I was going to say, you were probably really influenced by Ursula Le Guin and Samuel Delaney and the New Wave Science Fiction writers.
Le Guin’s Left Hand of Darkness is one of my favorite science fiction books. I also love The Sparrow by Mary Doria Russell. When I was a teenager I read The Time Traveler’s Wife and that book had a huge impact on me, as was the movie, Eternal Sunshine of the Spotless Mind. In both of those stories the sci-fi conceit is a vehicle for exploring the romantic relationship between the two main characters. I just think that’s really compelling.
I haven’t gone back and read The Time Travelers Wife, and I’d be afraid to now because people talk about it as being cheesy and I would hate to destroy how much I loved that book.
There’s a lot of really good science fiction out there. Because it’s genre work, you don’t often hear about it unless your a sci-fi nerd. That is, until a movie gets made of it and then a more general populace will read it. But aside from that, you have to dig a little.
You serialized House of Women in three parts over a few years. Do you like serialization?
It was a matter of necessity, really. I did Part I for my thesis project and then I took a two year break between Part I and Part II. During that time I pursued a lot of anthology work and I was working on House of Women when I had time for it. I think for my purposes at that time, serialization worked pretty well.
From a financial standpoint, selling a series is a challenge. I sold a lot of Part I, somewhat less of Part II, and I still have a lot of copies of Part III. That’s pretty normal. The more issues you have, the worse it gets. From that viewpoint I don’t know if it’s a great blueprint for having a financially supportive practice.
Ideally, what I would like to do is have the time and financial stability to be able to do a whole book and release it all at once, because that’s the way that I prefer to consume things.
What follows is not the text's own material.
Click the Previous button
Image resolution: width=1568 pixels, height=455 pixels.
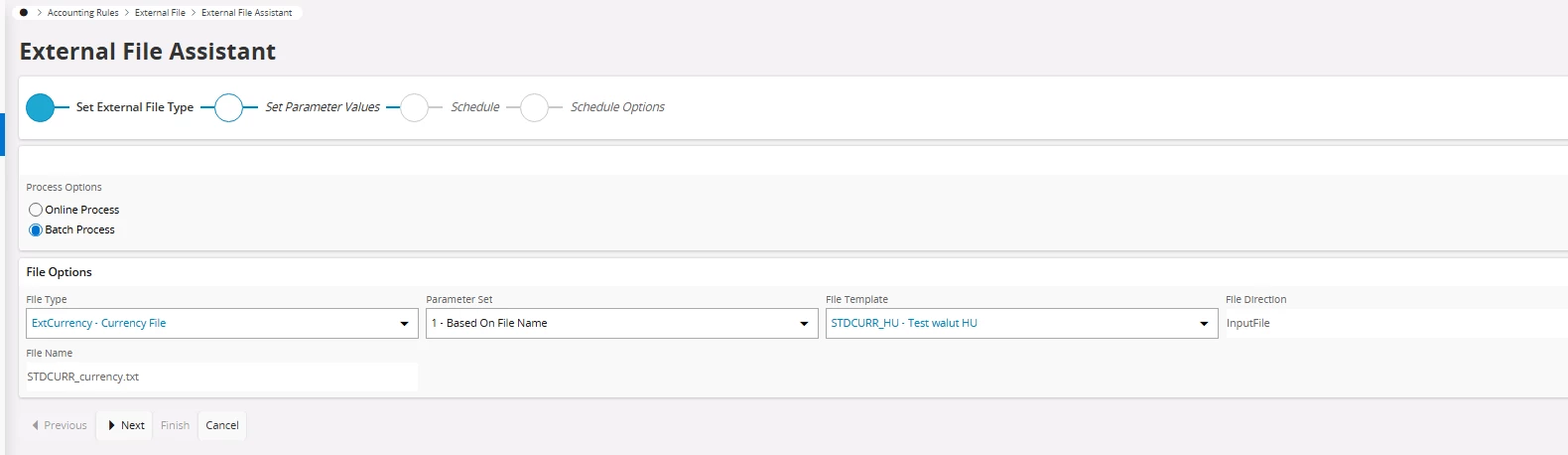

When I was in college, I read a lot of comic book series, and I would go to the shop every Wednesday. That was fun, but now I read novels and graphic novels and I enjoy works that are long enough that I can really sink into them. That’s the experience that I want my readers to have.
You want to immerse yourself in a project like your ideal reader does.
Yeah. That being said, I have permission from my publisher to serialize An Embarrassment of Witches on my Patreon. Some people love that, getting a couple pages every week and being able to follow the story and give their two cents.
Actually, I’m very excited about returning to the webcomic format, because I really enjoyed having that level of intimacy with my readers, but it’s also a matter of necessity. I need to support myself making this book and there are people who want to read it before the next two years have come and gone, so I’m giving them that access and in exchange they’re giving me money. It’s a symbiotic relationship.
You’ve been making short comics for a lot of different outlets. Have you been thinking about putting together a collection of your short work?
I think that would be great. I’m really proud of my short comics and if they’re not collected there might not be a way for people to access them in the future. They were done for different publications so they’re a bit all over the place. I do wonder about visual and thematic coherence, but when I read Eleanor Davis’ How To Be Happy collection I see thematic threads between the stories because, although they were created for different publications and in various styles, she’s one person with one set of interests.
I think it’s harder for me to see any thematic coherence from inside my own limited perspective than maybe an editor or reader. If that should happen, whatever person I end up collaborating with on a collection on will hopefully guide the whole thing better than I can from my own self-critical standpoint.
A collection would be cool, in summary.